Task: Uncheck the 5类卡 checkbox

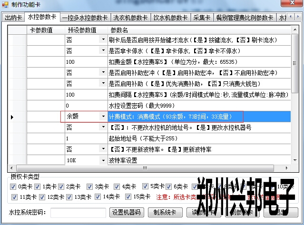Action: click(147, 186)
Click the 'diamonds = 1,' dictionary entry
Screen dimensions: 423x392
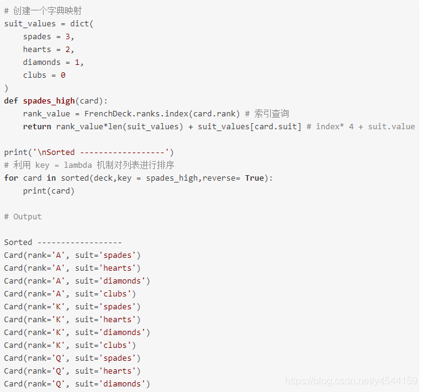pyautogui.click(x=53, y=62)
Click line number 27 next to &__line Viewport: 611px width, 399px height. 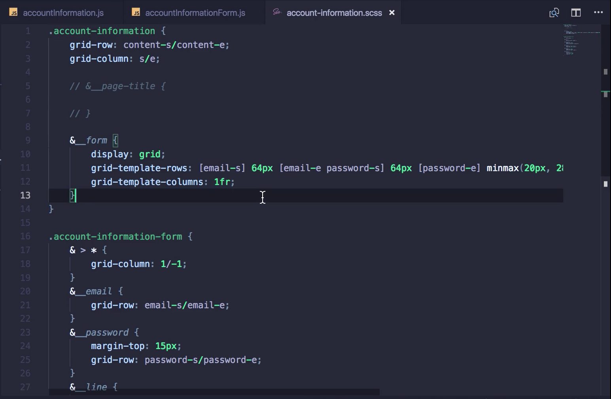click(x=25, y=387)
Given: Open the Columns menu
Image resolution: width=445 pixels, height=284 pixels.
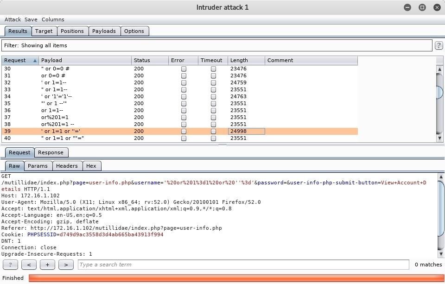Looking at the screenshot, I should coord(53,19).

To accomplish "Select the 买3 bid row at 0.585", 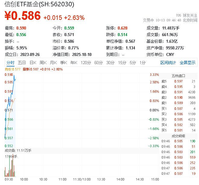I will [x=178, y=119].
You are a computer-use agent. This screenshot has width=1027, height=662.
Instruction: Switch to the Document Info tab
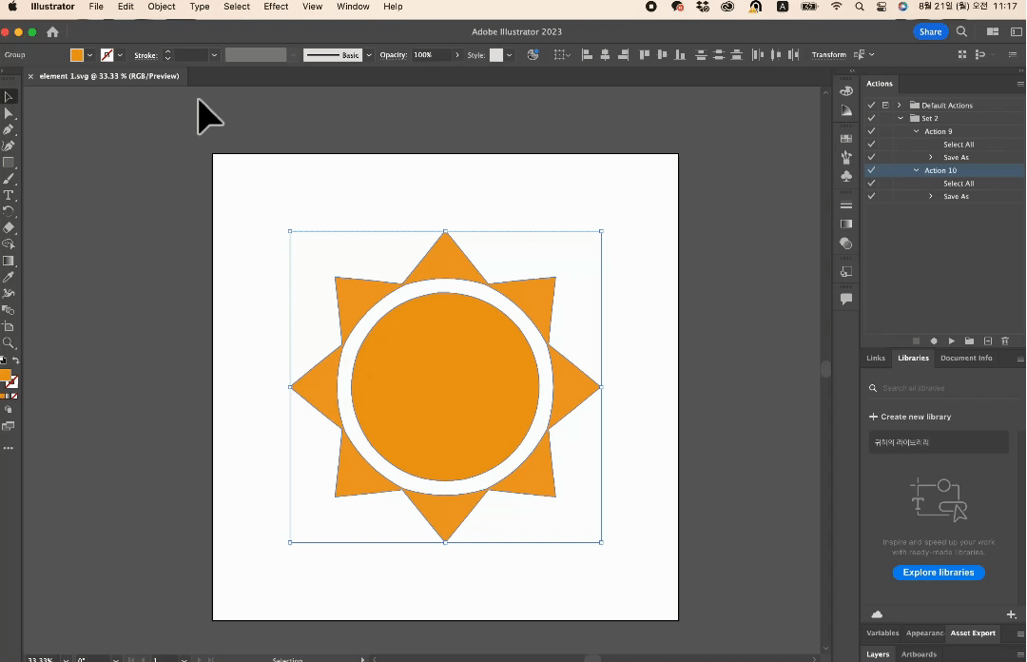(x=965, y=359)
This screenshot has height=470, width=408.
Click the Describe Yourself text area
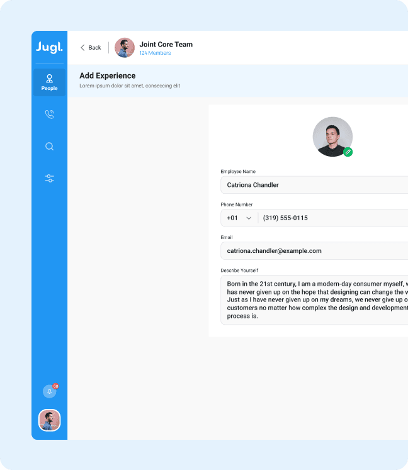[x=315, y=299]
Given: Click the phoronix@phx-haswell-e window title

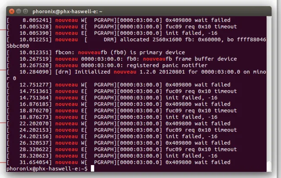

· · · ·

▶ [BRIEF]:
Only lines with the word "This" should be collected from the material.

▶ [TASK SOLUTION]:
You are a computer-use agent. This screenshot has width=1027, height=662.
This screenshot has height=470, width=408.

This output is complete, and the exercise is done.